ATHENS (Reuters) – A Greek court has handed a five-year prison sentence to three civilian men who took vigilante action and held 13 migrants and refugees in a trailer, believing they were involved in a 2023 deadly fire in the northeast, legal sources said on Thursday.
The Evros fire, Europe’s deadliest last year which took the lives of at least 20 people, mostly migrants, had spurred anti-immigrant sentiment, according to Greece’s Racist Violence Recording Network (RVRN) made up of NGO groups. The network said attacks by civilian militia groups on migrants were not new in the region.
But the court this week said the three men’s motives were not racist, a ruling that lawyers defending the migrants said was a negative development that undermined such attacks in the country.
Charges of attempted arson initially laid against the migrants were dropped after investigating judges this year ruled that the evidence was not enough to back those accusations.
Police had arrested the three men in August 2023 on accusations of kidnapping the 13 undocumented migrants, mainly Syrians and Pakistanis who had crossed the Greek-Turkish border of Evros, in a racially motivated attack, according to court documents.

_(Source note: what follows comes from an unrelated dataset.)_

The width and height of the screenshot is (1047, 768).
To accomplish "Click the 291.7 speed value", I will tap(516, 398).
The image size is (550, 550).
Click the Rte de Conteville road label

Those arrests came after a video emerged on social media showing the migrants in a trailer pulled by a jeep. One man was heard saying he had loaded the trailer with “25 pieces” and urged civilians to “round up” migrants he accused of arson.

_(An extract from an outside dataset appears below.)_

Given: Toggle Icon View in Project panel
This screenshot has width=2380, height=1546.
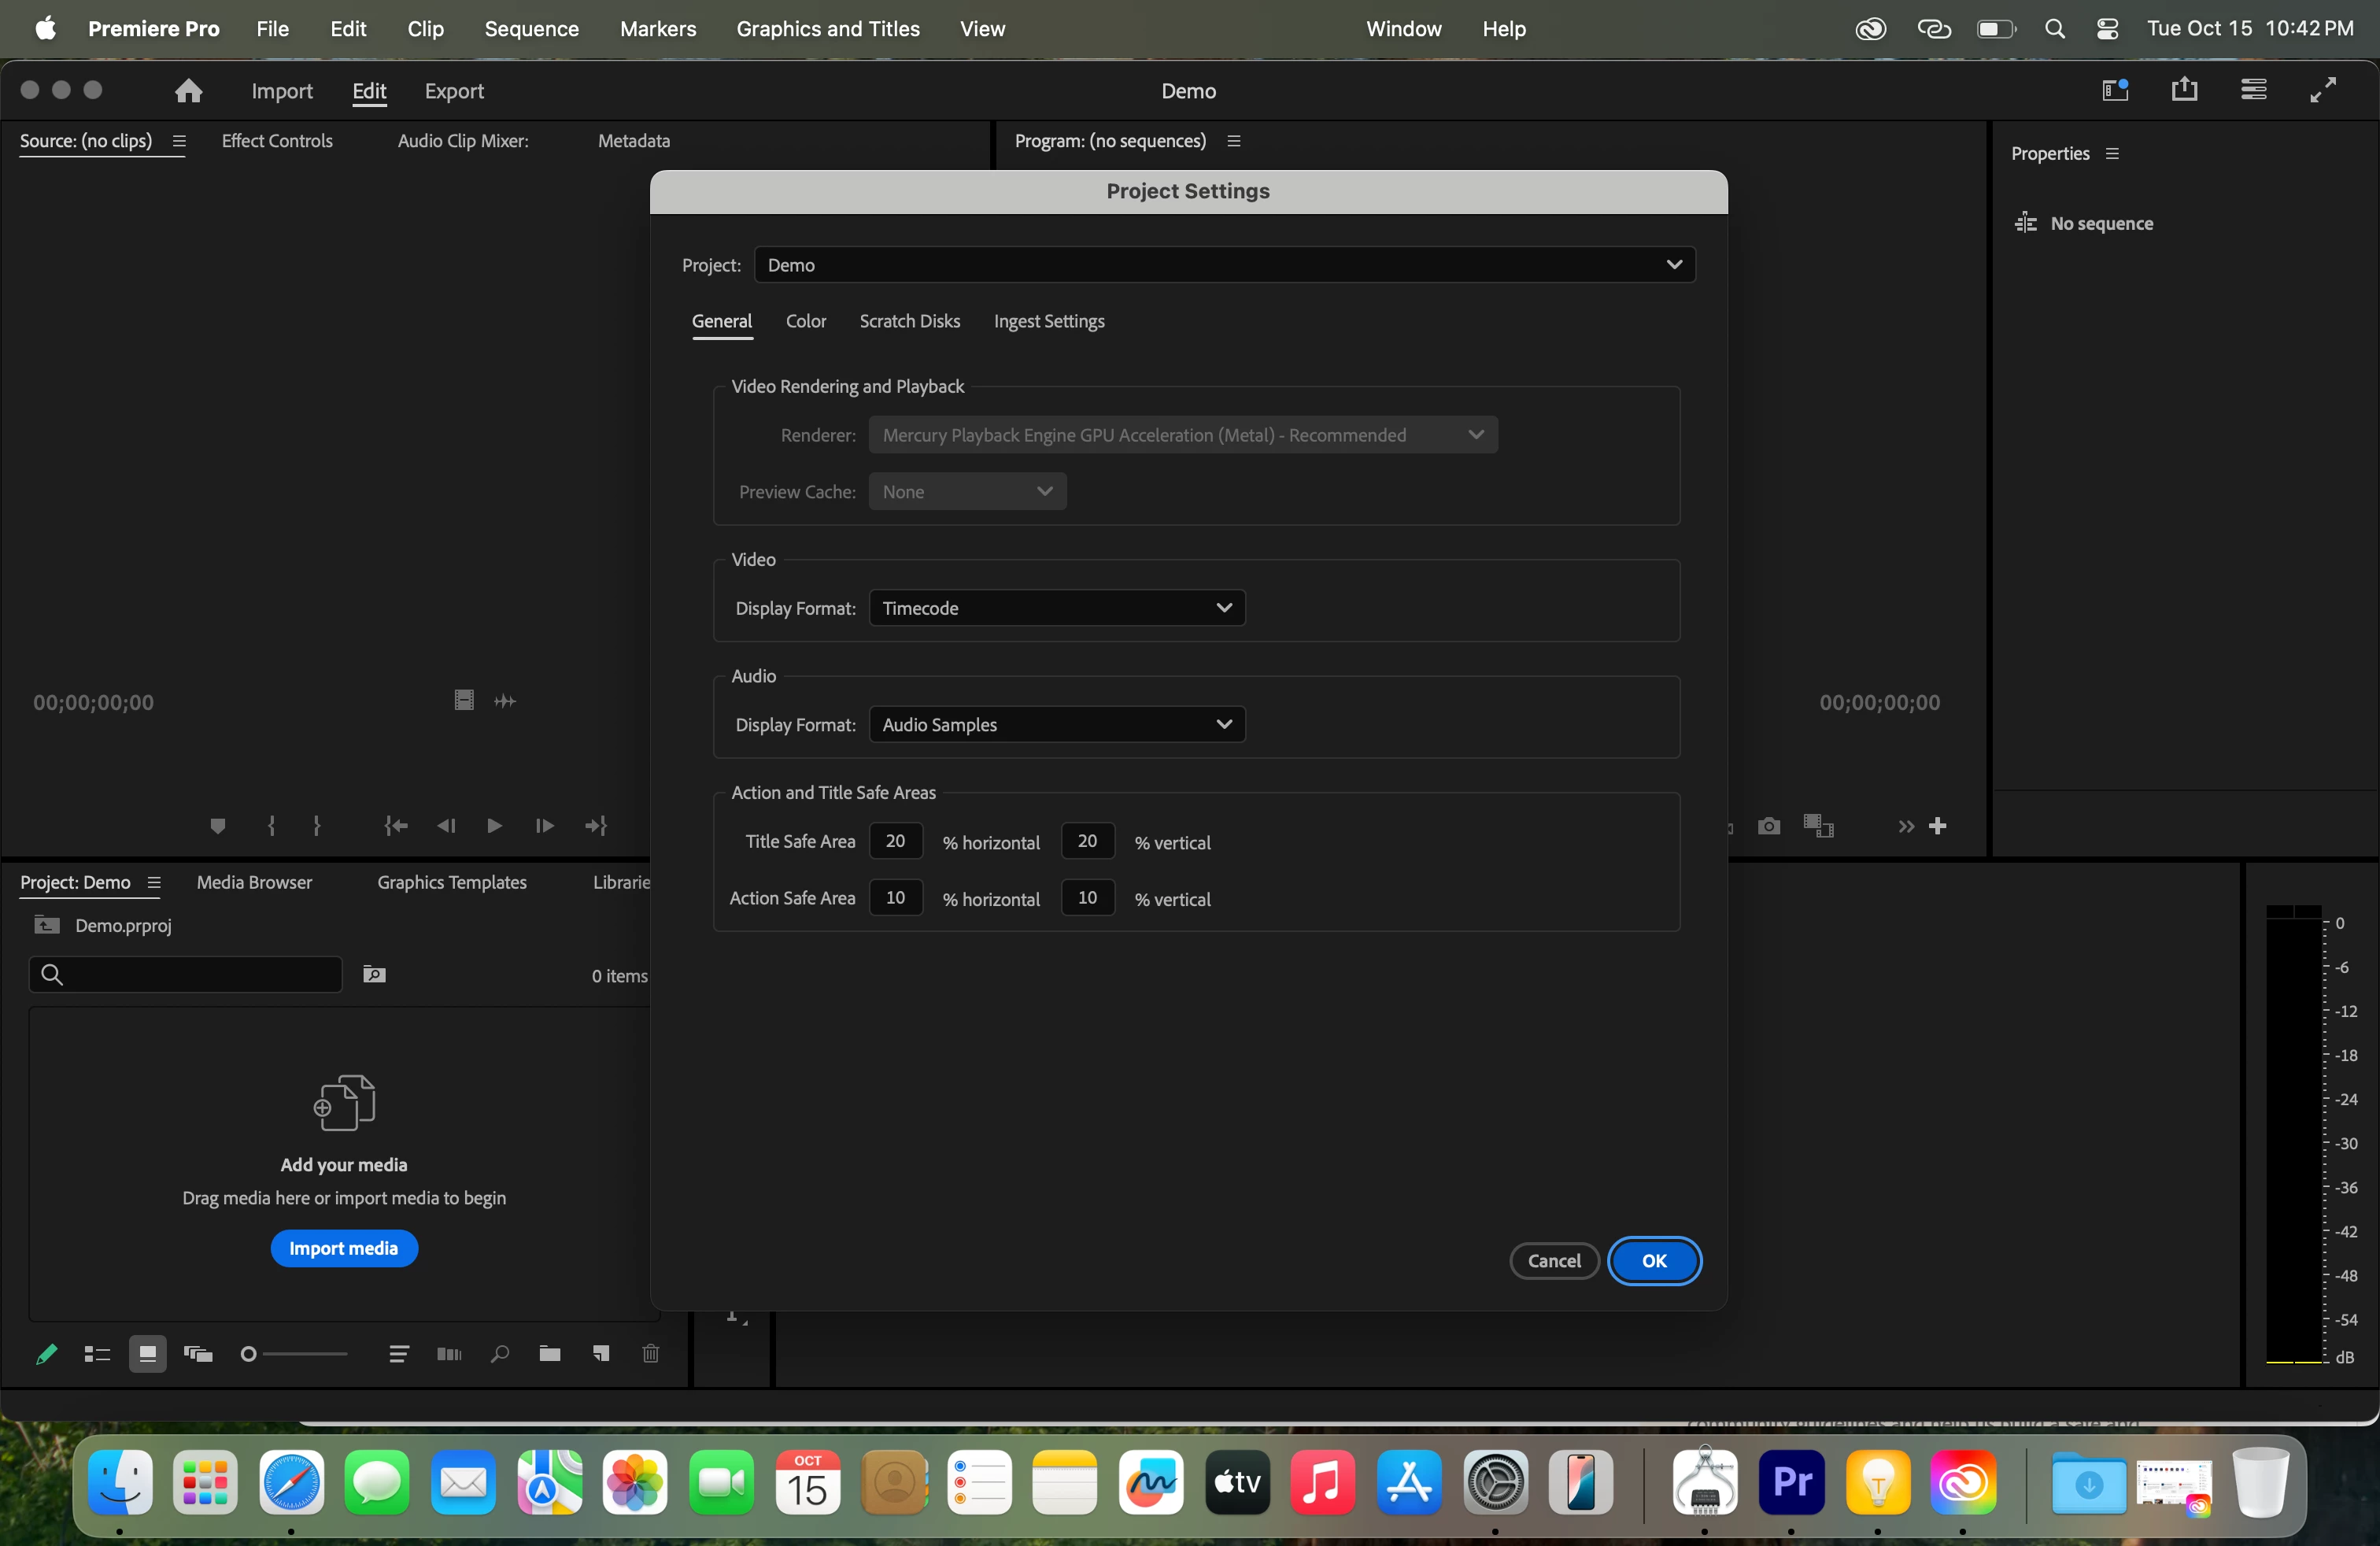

The court downgraded the earlier charge of kidnapping to one of illegal detention, legal sources said. Greek courts do not publish their rulings immediately.
“It’s obviously a negative development,” said John Patzanakidis, a lawyer representing the migrants. “The number of racist crimes recorded in Greece is just the tip of the iceberg. Only a few of them reach the court and in even fewer, the court recognises a racist motive.”
The three men were given a custodial sentence, in which they do not need to be held physically in jail pending an appeal’s court ruling.
Lawyer Michalis Dimitrakopoulos, representing two of the defendants, said the sentence imposed was austere as the men had detained the migrants on suspicion they were arsonists, to hand them over to police.
Most of those killed in the Evros fires were migrants and refugees crossing over from Turkey and hiding in forests.